The notion is this: although taking over 50% of the Bitcoin hashrate would be a practical impossibility for any private actor or even a small country, China, as a country, has at times hosted over 50% of Bitcoin's hashrate, and it's thus plausible they could make this happen again if they wanted to.
It wasn't the Chinese government that were incharge of the 50% hashrate but it was individual miners located in China and they'll all have different beliefs so this attack isn't possible. We have core believers of Bitcoin that are miners in China and they won't want anything to happen to Bitcoin Blockchain so they won't be in support of the Idea if it gets proposal by the government. We aren't the only ones tired of the government centralized fiats system and wants
a decentralized currency to succeed so you can forget about this thought of yours, nothing is happening to the way Bitcoin was built to operate, if after so many hard forks, nothing has happened and the Bitcoin Blockchain hasn't been affected, there's nothing any government will do to take down Bitcoin and be successful. The Chinese government have probably thought about this and didn't see a way they can pull it off.
5. Have major governments e.g. the US and NATO countries ever (publicly) announced any contingency planning around this problem? Putting a $1.5T asset at risk is something that could rattle the entire world economy. This seems like something they would at least think through?
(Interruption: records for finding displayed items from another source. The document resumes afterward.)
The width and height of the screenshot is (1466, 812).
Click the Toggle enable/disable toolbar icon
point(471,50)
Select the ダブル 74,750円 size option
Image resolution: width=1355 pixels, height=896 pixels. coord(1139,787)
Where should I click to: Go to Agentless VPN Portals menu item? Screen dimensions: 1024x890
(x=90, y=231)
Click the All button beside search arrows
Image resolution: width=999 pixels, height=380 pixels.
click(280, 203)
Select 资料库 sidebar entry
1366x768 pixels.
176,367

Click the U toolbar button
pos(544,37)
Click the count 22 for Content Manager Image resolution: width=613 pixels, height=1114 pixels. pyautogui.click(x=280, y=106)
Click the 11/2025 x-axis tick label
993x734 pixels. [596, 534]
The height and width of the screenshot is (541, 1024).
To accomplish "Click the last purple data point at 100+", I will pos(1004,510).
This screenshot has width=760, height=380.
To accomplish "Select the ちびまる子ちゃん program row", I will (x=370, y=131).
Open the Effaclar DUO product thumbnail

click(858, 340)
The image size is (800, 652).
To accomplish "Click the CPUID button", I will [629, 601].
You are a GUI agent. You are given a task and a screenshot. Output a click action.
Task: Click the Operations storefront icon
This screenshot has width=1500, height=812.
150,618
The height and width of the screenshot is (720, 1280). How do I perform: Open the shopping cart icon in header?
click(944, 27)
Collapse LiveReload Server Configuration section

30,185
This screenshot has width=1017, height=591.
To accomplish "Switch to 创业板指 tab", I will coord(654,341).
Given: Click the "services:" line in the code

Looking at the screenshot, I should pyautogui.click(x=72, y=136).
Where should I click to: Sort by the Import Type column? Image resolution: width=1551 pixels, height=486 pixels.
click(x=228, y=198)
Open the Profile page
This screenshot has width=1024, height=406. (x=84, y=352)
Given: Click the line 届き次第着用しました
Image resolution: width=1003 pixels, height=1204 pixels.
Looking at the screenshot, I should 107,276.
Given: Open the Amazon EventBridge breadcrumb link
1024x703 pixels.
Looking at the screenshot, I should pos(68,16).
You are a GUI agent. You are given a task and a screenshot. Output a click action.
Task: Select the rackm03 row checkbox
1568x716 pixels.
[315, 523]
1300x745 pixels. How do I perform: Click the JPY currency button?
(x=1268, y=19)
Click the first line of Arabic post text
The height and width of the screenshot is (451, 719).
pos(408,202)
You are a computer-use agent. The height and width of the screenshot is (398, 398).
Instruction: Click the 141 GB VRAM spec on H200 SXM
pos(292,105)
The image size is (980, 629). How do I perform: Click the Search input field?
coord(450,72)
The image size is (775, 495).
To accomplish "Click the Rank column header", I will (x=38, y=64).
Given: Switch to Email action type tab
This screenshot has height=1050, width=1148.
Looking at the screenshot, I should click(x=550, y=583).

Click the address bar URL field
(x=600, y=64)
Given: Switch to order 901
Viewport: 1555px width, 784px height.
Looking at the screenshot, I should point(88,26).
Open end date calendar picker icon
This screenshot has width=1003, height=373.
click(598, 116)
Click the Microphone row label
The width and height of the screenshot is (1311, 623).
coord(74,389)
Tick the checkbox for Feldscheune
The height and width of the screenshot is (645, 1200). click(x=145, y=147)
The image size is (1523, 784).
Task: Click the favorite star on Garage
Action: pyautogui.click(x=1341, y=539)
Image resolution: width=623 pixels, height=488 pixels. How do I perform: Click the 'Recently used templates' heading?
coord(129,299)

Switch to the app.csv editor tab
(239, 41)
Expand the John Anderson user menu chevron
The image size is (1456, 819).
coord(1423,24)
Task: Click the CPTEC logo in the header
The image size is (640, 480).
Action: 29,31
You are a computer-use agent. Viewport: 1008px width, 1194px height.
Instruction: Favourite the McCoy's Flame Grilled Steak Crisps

They first have to accept Bitcoin before they can start planning any counter measure if this event was to come to reality but since the governments don't care about Bitcoin they won't have plans for this in their books. The Chinese governments are attacking Bitcoin and other related services in their country, other governments are doing the same thing in their various countries so what we should be more concerned about is the government coming to an alliance and try to ban Bitcoin globally instead of having this thought of yours but I get it as it's a discussion that shouldn't be swept under the rug.